On the sidewalk in front of the Barber Shop there was a fire hydrant. On any holiday morning, Pete Scroggins and his cousin Elmer Short would bring a sack of potatoes into the Barber Shop early in the morning. They would remove the potatoes from the sack, cut a hole in the bottom of the sack, slip the sack over the fire hydrant, replace the potatoes, then sew the top of the sack back up again.

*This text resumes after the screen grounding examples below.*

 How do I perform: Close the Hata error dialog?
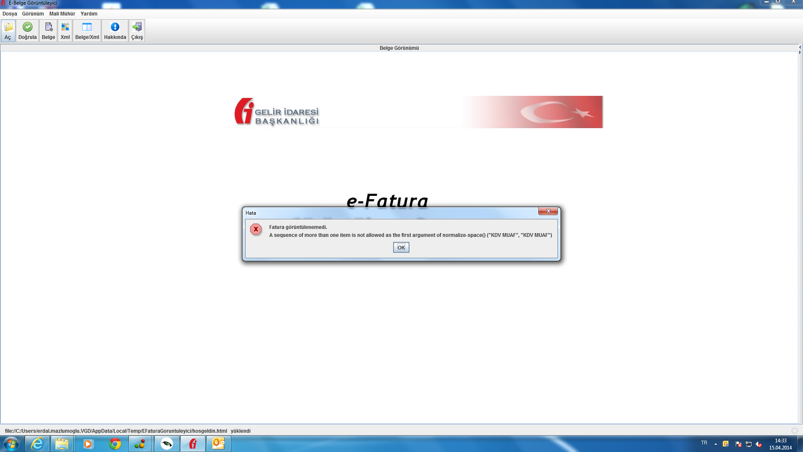(548, 211)
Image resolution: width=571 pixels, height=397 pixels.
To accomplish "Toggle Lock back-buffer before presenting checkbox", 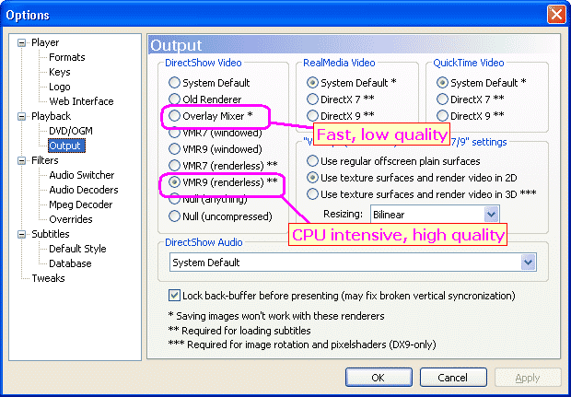I will [x=175, y=296].
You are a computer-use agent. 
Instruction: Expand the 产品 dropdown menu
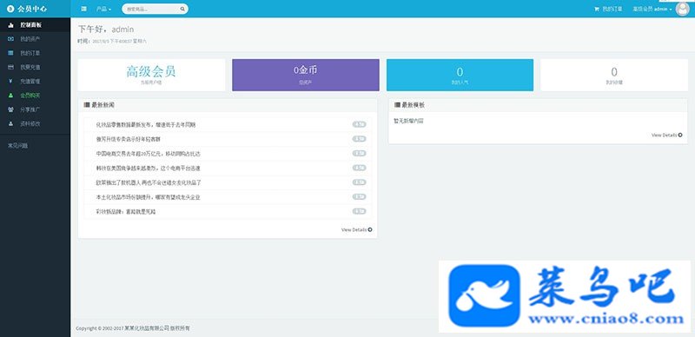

There were always plenty of visitors on holidays and one of the boys would bet some husky young guy he couldn’t lift that sack of potatoes. This was a source of great merriment to all the local fellows who were in on the joke. Some of the old guys laughed so hard they wept. Nowadays people might not see anything funny in a trick like that, but in those days it was quite a thing to see some big, young football player trying to lift that fire hydrant out of the concrete sidewalk.

Then the Mexican began to sell beef tamales, and they became a big hit. Same price as the chicken tamales and they too were delicious.

Then, one afternoon, just before Labor Day, I was delivering groceries to the Munson house again. Since the happening at the front door I had been taking their groceries in by the back door. I came in through the alley and just as I came alongside Munson’s woodshed I was staggered by a huge blast. It took me a few seconds to regain my senses, but when I did I looked in Munson’s woodshed. The old man had used a 12-gauge shotgun this time and his troubles were over, all over. A 12-gauge shotgun really makes a mess.

I quit the grocery delivery job then; school was starting in a few days anyhow. A few days after Munson’s suicide I was hanging around the Barber Shop pitching pennies with Nudie Gettel and we heard the fellows talking about Munson and his wish to die. They said he had been gassed badly in France in World War I and a lot of those guys wanted to die.

The talk drifted around to tamales and how good the new pork tamales were, and Ralph Eckdahl said, “You know, I ain’t seen nary a seagull around since that Mexican moved in, and now all the gosh-blamed dogs and cats are disappearing.”

Spenser Jones said, “Yeah, that sure is funny. I noticed that last week myself.”

Then they all quit talking, and just sat there real quiet and stared at one another until Farber Jenkins said, “You don’t suppose?” And everybody just got up and left.

Nowadays there might be a big investigation, but in those days everyone just got up and left.

(John Graesch, 73, is a retired machinist and pipe fitter living in Bandon, OR.)